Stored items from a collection
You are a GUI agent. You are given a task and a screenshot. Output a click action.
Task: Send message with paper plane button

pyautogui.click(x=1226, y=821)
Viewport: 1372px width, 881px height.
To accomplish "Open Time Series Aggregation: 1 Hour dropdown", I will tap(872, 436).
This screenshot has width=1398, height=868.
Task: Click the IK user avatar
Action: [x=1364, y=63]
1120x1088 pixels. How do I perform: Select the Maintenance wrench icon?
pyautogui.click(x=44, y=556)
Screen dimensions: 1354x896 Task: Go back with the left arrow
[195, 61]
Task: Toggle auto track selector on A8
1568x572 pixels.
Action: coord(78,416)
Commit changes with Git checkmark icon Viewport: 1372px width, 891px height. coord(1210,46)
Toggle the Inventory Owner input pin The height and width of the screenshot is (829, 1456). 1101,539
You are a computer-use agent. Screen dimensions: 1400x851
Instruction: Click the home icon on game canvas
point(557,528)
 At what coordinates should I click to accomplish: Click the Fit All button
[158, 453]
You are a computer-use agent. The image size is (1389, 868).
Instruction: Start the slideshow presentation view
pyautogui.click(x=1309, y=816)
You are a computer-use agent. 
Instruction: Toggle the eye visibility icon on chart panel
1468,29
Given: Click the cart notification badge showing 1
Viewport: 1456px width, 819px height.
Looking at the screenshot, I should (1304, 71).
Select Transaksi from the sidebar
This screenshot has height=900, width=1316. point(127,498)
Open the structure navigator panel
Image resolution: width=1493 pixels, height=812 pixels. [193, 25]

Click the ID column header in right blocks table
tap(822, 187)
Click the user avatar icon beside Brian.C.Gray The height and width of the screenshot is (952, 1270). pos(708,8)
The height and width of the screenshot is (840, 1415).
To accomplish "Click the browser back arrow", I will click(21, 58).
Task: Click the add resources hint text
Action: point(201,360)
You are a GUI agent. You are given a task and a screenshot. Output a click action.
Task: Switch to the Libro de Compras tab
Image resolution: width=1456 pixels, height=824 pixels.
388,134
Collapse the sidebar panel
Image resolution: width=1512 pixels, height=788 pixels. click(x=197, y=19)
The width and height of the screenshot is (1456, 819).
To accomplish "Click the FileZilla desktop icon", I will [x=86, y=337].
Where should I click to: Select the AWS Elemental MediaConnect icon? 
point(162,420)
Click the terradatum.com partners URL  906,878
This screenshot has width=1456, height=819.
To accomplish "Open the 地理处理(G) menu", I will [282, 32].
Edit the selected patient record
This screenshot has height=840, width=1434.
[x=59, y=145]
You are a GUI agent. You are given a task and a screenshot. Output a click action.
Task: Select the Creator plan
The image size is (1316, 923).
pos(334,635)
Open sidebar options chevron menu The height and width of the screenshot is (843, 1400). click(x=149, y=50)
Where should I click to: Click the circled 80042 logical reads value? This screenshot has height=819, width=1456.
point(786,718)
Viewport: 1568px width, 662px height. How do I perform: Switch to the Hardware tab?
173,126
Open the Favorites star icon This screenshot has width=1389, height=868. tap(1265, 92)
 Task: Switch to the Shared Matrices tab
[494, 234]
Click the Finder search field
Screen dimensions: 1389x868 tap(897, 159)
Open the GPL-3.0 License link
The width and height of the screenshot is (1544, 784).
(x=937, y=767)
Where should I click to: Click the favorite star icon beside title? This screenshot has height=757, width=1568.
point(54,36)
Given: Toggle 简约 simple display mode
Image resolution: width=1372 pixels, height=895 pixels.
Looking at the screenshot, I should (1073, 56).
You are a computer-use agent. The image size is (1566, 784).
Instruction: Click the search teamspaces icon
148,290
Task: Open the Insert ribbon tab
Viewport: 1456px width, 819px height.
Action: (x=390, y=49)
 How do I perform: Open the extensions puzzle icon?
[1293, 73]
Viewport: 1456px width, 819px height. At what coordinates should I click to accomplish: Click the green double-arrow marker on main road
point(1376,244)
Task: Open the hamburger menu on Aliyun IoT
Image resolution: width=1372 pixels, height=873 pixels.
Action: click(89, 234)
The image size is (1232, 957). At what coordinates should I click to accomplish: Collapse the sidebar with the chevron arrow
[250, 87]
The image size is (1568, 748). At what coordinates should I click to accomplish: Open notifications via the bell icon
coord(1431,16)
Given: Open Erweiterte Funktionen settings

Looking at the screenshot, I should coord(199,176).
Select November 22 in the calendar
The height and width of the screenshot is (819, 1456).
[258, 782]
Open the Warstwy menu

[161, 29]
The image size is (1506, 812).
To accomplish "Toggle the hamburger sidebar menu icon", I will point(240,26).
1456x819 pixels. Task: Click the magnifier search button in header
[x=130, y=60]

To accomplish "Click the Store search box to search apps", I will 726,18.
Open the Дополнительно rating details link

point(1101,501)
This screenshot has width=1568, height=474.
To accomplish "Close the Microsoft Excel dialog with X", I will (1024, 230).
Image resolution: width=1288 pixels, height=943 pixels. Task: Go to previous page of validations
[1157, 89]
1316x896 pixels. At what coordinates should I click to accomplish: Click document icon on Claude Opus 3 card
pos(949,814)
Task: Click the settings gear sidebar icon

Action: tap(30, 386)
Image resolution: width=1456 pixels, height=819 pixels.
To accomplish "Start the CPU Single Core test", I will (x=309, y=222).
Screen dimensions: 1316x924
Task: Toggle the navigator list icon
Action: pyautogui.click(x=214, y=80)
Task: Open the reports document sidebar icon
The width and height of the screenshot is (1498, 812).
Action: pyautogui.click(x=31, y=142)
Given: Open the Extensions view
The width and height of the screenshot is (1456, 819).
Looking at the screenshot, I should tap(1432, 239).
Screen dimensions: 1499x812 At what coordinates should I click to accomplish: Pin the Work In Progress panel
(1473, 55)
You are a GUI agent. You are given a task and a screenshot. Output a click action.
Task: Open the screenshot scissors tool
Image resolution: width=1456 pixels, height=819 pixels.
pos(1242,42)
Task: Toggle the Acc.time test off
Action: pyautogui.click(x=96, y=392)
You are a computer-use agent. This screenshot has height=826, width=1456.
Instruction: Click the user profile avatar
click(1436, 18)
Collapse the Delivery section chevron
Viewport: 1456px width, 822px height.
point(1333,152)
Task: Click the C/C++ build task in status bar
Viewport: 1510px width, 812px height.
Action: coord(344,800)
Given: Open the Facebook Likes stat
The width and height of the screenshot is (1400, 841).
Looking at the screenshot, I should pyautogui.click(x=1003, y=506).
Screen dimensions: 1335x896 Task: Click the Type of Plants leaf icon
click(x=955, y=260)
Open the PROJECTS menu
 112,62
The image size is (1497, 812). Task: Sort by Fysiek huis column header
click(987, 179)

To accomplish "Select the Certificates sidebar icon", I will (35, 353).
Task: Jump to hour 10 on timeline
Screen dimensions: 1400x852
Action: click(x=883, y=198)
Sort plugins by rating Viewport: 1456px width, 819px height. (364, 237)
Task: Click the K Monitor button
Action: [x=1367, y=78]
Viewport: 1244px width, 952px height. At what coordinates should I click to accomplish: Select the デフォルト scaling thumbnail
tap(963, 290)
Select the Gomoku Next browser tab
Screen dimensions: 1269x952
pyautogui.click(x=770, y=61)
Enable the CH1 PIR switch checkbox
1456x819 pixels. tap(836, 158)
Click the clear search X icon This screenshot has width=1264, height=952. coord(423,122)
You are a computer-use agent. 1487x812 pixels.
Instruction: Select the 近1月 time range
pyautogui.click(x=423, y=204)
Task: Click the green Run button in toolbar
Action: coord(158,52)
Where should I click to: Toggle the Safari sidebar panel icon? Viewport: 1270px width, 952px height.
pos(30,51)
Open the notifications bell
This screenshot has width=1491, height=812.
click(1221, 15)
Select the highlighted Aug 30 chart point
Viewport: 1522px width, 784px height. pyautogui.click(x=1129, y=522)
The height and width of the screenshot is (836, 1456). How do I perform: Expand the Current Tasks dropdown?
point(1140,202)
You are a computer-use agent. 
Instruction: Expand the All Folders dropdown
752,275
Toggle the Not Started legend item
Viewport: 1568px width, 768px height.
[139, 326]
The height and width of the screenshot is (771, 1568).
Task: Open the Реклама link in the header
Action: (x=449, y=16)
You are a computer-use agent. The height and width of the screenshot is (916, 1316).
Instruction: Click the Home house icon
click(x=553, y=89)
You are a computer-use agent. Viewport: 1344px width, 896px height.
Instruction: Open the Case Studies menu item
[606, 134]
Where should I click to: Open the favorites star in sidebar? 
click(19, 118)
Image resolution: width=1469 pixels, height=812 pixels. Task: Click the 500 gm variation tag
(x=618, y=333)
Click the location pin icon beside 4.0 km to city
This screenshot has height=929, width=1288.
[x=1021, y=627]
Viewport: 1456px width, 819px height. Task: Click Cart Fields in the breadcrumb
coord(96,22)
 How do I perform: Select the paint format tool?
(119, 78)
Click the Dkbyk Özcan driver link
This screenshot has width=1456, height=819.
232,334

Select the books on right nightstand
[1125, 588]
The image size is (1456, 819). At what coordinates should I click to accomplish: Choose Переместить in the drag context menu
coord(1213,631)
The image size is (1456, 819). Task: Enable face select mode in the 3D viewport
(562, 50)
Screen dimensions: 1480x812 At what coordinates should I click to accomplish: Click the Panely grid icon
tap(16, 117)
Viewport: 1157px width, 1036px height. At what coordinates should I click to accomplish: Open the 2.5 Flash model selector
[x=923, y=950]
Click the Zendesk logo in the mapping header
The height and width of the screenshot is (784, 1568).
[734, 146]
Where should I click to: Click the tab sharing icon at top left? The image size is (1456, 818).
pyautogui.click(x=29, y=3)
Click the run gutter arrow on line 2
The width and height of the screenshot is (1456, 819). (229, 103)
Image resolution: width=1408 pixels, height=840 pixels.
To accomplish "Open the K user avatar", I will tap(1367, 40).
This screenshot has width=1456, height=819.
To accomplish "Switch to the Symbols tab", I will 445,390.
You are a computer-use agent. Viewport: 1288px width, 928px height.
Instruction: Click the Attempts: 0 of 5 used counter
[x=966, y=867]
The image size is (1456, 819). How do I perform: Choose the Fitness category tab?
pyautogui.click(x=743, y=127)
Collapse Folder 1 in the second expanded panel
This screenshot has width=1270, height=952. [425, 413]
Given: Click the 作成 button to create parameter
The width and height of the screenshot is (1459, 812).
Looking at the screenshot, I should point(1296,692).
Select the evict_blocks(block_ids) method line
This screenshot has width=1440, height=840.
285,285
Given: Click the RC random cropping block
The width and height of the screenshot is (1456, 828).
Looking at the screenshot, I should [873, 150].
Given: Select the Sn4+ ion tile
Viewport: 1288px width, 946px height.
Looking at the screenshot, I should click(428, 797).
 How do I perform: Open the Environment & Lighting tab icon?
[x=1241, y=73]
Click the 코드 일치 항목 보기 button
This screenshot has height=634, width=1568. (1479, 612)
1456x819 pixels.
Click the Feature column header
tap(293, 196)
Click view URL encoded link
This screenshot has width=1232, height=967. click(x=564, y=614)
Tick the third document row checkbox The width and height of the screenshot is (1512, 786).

◆ Work instruction ◆
The range begins at the line containing "How do I perform: Open the Environment" and ends at the last line of the entries; reproduce it exactly.

◆ Your solution ◆
 How do I perform: Open the Environment & Lighting tab icon?
[x=1241, y=73]
Click the 코드 일치 항목 보기 button
This screenshot has height=634, width=1568. (1479, 612)
1456x819 pixels.
Click the Feature column header
tap(293, 196)
Click view URL encoded link
This screenshot has width=1232, height=967. click(x=564, y=614)
Tick the third document row checkbox The width and height of the screenshot is (1512, 786).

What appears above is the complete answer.